However, there is now a very big vacancy in WSU’s research program for dryland cropping systems. The Washington Association of Wheat Growers recently sent a letter to members of WSU’s College of Agricultural, Human and Natural Resource Sciences administration urging them to fill the position as expediently as possible with an individual that has expertise in soil health, cropping systems and precision agriculture. The letter goes on to say, “Historically, Extension agents have made substantial contributions to this region, not only by increasing yields in desert-like conditions, but made alternate crops such as winter peas possible, which in turn, improve our wheat and barley crops. Decades-long projects are still in process and must be continued. In today’s world, there is a core of innovative farmers anxiously seeking to continue collaborations with Extension in the adaptive research that has transformed Eastern Washington into one of the most productive and diverse agricultural regions in the world. Simply put, the collaboration between Extension and growers has advanced the small grains industry and, in turn, increased dollars generated for WSU research.”

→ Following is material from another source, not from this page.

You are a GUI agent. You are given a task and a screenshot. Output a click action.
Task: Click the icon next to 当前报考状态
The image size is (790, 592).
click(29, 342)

We need to continue to support funding for the Lind Dryland Research Station and the research that happens there, because farming practices and wheat varieties are always evolving. Without Lind, we wouldn’t have the varieties of wheat that are a good fit for the Northwest.
You can read the entire letter on our website at wawg.org.
I hope you were able to join us in December for convention. It was a resounding success, thanks mainly to the hard work put in by the staff at the Idaho, Oregon and Washington wheat organizations. The level of detail and planning that goes into pulling off such a huge event is mind boggling. Couldn’t make it this year? We’ve got you covered in this issue of Wheat Life. See pages 24-35 for our convention recap and pictures.
I hope you’ve been fortunate enough to get some of this moisture we’ve been enjoying. That’s one change I’ll gladly take this year—less drought!